La novela es una lanza en el costado del discurso xenófobo, lo atraviesa y lo interpela. Antonio Ungar es un migrante en medio de un país en conflicto. En 2005 fue escogido para asistir a la residencia de escritores en la Universidad de Iowa. Allí conoció a Zahiye Kundos, una mujer palestina con la que está casado y tiene tres hijos. Juntos viven en Jaffa, una comunidad palestina en medio de Tel Aviv; allí se las arregla para cumplir con su rol de padre y tener tiempo para la escritura. Lleva una vida solitaria, siente que los musulmanes lo encuentran muy agringado y los israelíes, muy moreno. “Eso aparece un poco reflejado en la novela. Pero tiene sus limitaciones, porque yo no hablo hebreo ni árabe. Entiendo árabe, pero lo hablo muy poco. Entonces estoy muy aislado allá, mi vida transcurre en mi departamento, un poco como el personaje de la novela. Y aunque siempre he sido solitario, ahora lo soy más porque a ese mundo exterior no lo conozco y no me gustan en general esas tensiones religiosas”.
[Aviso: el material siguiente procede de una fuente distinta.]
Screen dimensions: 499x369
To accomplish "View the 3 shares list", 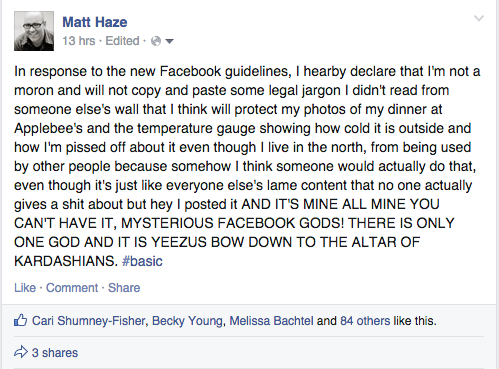I will point(55,353).
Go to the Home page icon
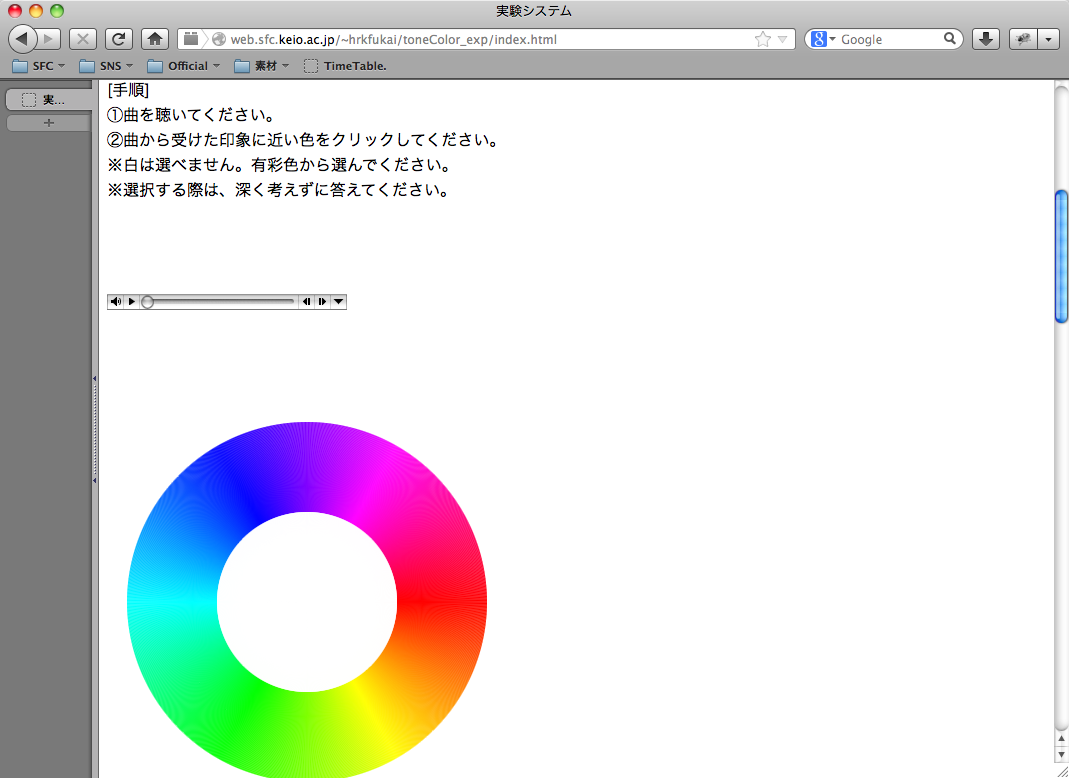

Por ahora Antonio Ungar es un fisgón, pasa la vida en el departamento y escribe mientras observa a través de la ventana. Escribe y pone de manifiesto el odio y el miedo que produce la otredad, lo ajeno a todo lo que conocemos. Después nos queda el pánico, porque esa ventana puede volverse la única fuente para saber de los demás, porque nuestros prejuicios caben dentro de un departamento y todos podemos ser el personaje de la novela.